- _Document text_:
Delta Live tables Flashcards
What are Delta Live Tables ?
Delta Live Tables is a declarative framework for building reliable, maintainable, and testable data processing pipelines. You define the transformations to perform on your data and Delta Live Tables manages task orchestration, cluster management, monitoring, data quality, and error handling.
How do you manage data quality in DLT pipeline?
You can data quality with Delta Live Tables expectations, which allow you to define expected data quality and specify how to handle records that fail those expectations.
What are DLT Datasets ?
Delta Live Tables datasets are the
* streaming tables,
* materialized views, and
* views maintained as the results of declarative queries
What are Streaming Tables ?
A streaming table is a Delta table with extra support for** streaming or incremental data processing. Streaming tables allow you to process a growing dataset, handling each row only once. Because most datasets grow continuously over time, streaming tables are good for most ingestion workloads. Streaming tables are optimal for pipelines that require data freshness and low latency. Streaming tables can also be useful for massive scale transformations, as results can be incrementally calculated as new data arrives, keeping results up to date without needing to fully recompute all source data with each update**. Streaming tables are designed for data sources that are append-only.
What are Views ?
All views in Databricks compute results from source datasets as they are queried, leveraging caching optimizations when available.
Delta Live Tables does not publish views to the catalog, so views can be referenced only within the pipeline in which they are defined.
Views are useful as intermediate queries that should not be exposed to end users or systems.
Databricks recommends using views to enforce data quality constraints or transform and enrich datasets that drive multiple downstream queries.
What is a DLT Pipeline ?
A pipeline is the main unit used to configure and run data processing workflows with Delta Live Tables.
A pipeline contains materialized views and streaming tables declared in Python or SQL source files.
Delta Live Tables infers the dependencies between these tables, ensuring updates occur in the correct order. For each dataset, Delta Live Tables compares the current state with the desired state and proceeds to create or update datasets using efficient processing methods.
How are pipelines updated ?
Pipelines deploy infrastructure and recompute data state when you start an update. An update does the following:
- Starts a cluster with the correct configuration.
- Discovers all the tables and views defined, and checks for any analysis errors such as invalid column names, missing dependencies, and syntax errors.

- _Task set_:
[1] Using the Delta Live Tables flashcards, answer these:
(a) What kind of data sources are streaming tables designed for?
(b) Why can views be referenced only within the pipeline where they are defined?
(c) In which languages are the source files that declare a pipeline's materialized views and streaming tables written?
[2] Summarize the Delta Live Tables flashcards in two sentences.

- _Provided information_:
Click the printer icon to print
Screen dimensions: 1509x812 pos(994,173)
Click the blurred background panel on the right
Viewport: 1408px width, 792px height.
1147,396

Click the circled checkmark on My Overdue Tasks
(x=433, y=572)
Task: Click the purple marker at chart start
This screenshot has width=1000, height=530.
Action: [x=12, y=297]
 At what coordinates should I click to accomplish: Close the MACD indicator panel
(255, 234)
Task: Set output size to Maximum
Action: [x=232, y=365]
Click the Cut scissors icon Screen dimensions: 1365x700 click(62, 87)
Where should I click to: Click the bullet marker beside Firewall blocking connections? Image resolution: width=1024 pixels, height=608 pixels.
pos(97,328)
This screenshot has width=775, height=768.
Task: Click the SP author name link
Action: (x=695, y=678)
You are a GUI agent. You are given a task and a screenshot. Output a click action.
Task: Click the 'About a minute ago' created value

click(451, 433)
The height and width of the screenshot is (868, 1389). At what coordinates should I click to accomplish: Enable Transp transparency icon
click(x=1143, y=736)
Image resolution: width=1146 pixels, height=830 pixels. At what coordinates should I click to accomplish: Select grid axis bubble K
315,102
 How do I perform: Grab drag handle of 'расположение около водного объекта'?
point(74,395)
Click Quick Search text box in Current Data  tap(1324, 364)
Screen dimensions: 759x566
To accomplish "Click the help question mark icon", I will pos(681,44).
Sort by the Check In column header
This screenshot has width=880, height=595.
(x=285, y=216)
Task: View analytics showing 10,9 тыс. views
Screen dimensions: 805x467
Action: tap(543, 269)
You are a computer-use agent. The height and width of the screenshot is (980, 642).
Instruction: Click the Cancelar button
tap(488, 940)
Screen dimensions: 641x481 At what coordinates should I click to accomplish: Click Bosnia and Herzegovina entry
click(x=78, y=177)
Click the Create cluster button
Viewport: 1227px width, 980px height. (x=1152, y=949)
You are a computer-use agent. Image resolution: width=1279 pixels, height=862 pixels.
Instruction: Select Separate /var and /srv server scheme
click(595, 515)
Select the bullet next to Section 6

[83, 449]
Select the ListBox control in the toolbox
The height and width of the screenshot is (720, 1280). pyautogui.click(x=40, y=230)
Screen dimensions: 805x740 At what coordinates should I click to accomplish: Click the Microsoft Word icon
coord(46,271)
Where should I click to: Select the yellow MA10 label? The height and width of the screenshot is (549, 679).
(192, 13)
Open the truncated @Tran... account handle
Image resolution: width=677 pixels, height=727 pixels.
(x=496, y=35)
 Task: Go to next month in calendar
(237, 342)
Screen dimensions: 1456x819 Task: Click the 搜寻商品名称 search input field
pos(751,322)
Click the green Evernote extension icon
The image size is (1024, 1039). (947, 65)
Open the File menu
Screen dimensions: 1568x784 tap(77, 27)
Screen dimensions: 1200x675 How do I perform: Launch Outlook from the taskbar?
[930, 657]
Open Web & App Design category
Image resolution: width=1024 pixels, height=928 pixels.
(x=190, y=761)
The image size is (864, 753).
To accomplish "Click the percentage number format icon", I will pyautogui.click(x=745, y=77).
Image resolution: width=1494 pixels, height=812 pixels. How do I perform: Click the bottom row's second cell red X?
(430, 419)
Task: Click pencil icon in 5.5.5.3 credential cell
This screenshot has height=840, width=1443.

- _Worked answers_:
[1]
(a) Data sources that are append-only.
(b) Delta Live Tables does not publish views to the catalog.
(c) Python or SQL.

[2] Delta Live Tables is a declarative framework for building data processing pipelines: you define the transformations, and it manages task orchestration, cluster management, monitoring, data quality, and error handling. Its datasets are streaming tables, materialized views, and views, and a pipeline, the main unit for configuring and running its workflows, contains materialized views and streaming tables declared in Python or SQL source files.